• [Selected excerpt]:
-- Opening Marker --

Can you hear the turbos spool?

Check the oil feeds are not clogged. It could be ceased turbos.

Other then that, probably an air leak somewhere.

1. Are the actuators connected?

2. Are you 150% positive you have no cooler piping leaks?

3. Are you sure it doesn't make boost? (ie, boost gauge might not be connected)

4. Are you 200% positive you have no cooler piping leaks?

5. Are the BOV's connected correctly so they are holding shut?

As for checking the turbos, other than checking shaft play, there is no real test unless you fully rebuild them.

If you supplied them, and just asked him to fit em... i would say he met his end... but for two turbos not to be 'making' boost, you have a problem other than the turbos themselves i reckon.

Either way, replacing stock turbos with more stock turbos is very counter productive and IMO its nothing more than a gross waste of money/labour etc.

Hey mate, i dont think it was counter productive at all it was going to cost the same amount to have the gasket replaced as it was to change the turbos so i thourght it would be good to get a new pair in if you know what i mean.

1. the gauge pin needle moves up to 0 but doesnt go past that

2.the bov's are not making any noise ( but they should shouldnt they even if it is just moving up to 0 on the gauge?)

3. a leak would be making a fair amount of noise wouldnt it? and there is no leakin noise or leak as far as they can see

4. if the Bovs where not connected properly wouldnt the car still so signs of boosting?

5. yes i go still get VAC doo doo is this a good sign?

6 r33_racer i hear the turbos start to spool I.e up to vac but then there is no boost.

7. i contacted the guy i got the turbos of just to ask if they where buggered like not caring if he kept my money or anything just wanting to know if i should still persue fixing this problem and he stood by his word and said they where fine and were workin perfectly when they came of his engine

8. before these turbos where on my r32 gtr turbos wher makin boost but loosing pressure due to the gasket

Anymore imput would be great

If you have definetely checked over all cooler piping/bovs etc then you gotta start looking at those turbos. Zip-tie the wastegates/actuators shut and take it for a spin, should make full boost as quickly as possible. If it still makes 0 boost (and your boost gauge is 100% connected properly) then there is something wrong with those turbos, ie seized etc.

When it goes up to 0psi ie when it is ment to start making boost, describe what the car does. Does it cough/splutter etc or does it just accelerate through the revs perfectly with shit power? ie as if it was running without a turbo.

My experience is that one of the intercooler pipes hasn't gone back together properly. They sit together to prevent air leaks under vacuum (cruise, 'off-boost') conditions, but as soon as you get some boost, the gap just opens up - you get maybe 1psi if you're lucky.

Check ALL the IC piping joins that they are securely assembled.

thanks for the replies!

Blind-elk, i will check all the ic piping again.

pm-r33, when i stamp on the gas it performs as it should up to 0 you start to hear the turbos spin as you would in any turbo car but only up till 0 boost. It doesnt cough or splutter it goes perfectly thru the revs just as if it was non turbo as you put it. the thing is with the turbos already on they are very hard to check before they there put on the blades where turning when you mannually spun them i couldnt see the rear blades though as there was dump pipes attached.

-- Closing Marker --

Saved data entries
-- Opening Marker --

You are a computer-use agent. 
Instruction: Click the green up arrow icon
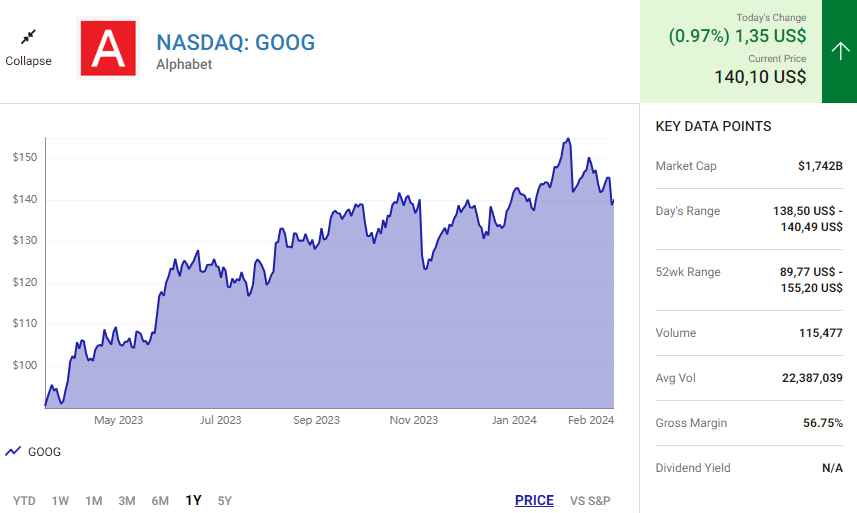tap(839, 51)
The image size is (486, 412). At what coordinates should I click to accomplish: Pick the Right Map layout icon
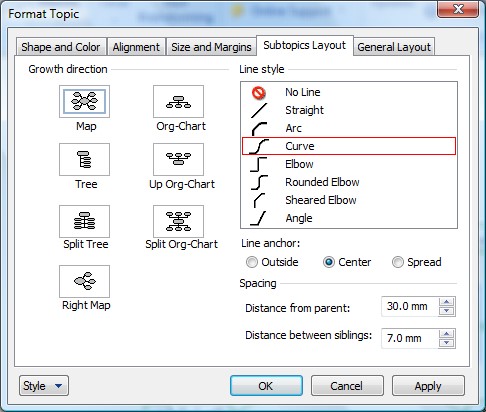(x=84, y=281)
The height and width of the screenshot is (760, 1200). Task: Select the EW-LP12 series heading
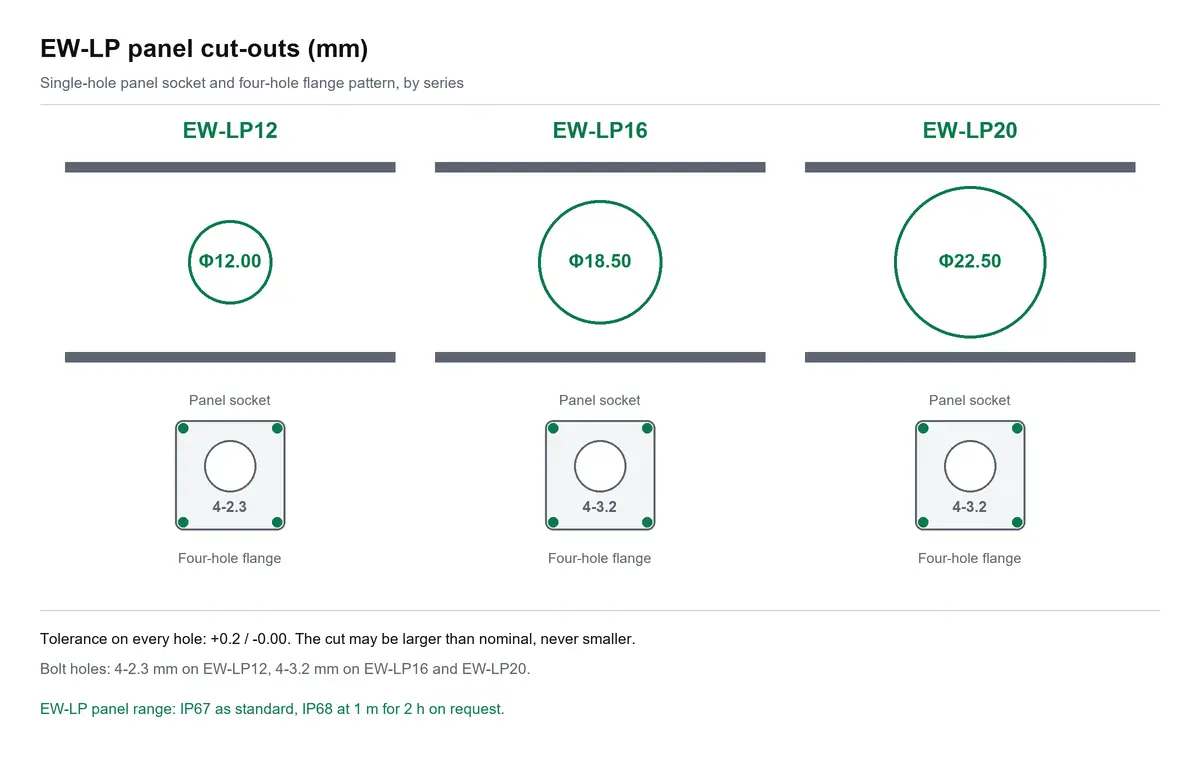point(230,130)
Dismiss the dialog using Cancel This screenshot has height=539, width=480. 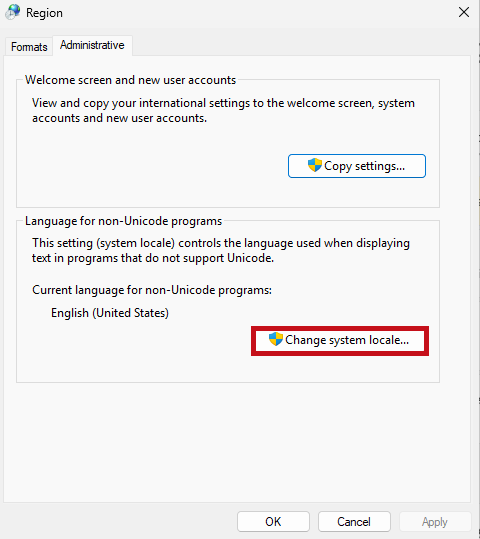pos(354,521)
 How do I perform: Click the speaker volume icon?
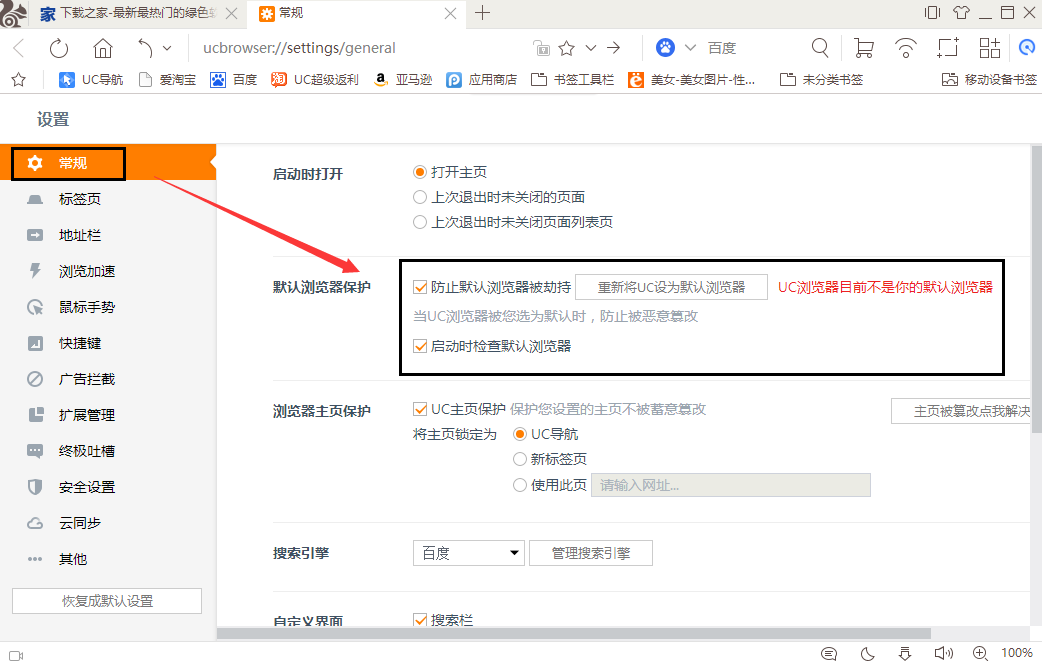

-- Closing Marker --

• [Your assignment]: Reproduce the turbo troubleshooting thread above word for word, between "As for checking" and "on the gauge?)", inclusive.

• [Problem solution]:
As for checking the turbos, other than checking shaft play, there is no real test unless you fully rebuild them.

If you supplied them, and just asked him to fit em... i would say he met his end... but for two turbos not to be 'making' boost, you have a problem other than the turbos themselves i reckon.

Either way, replacing stock turbos with more stock turbos is very counter productive and IMO its nothing more than a gross waste of money/labour etc.

Hey mate, i dont think it was counter productive at all it was going to cost the same amount to have the gasket replaced as it was to change the turbos so i thourght it would be good to get a new pair in if you know what i mean.

1. the gauge pin needle moves up to 0 but doesnt go past that

2.the bov's are not making any noise ( but they should shouldnt they even if it is just moving up to 0 on the gauge?)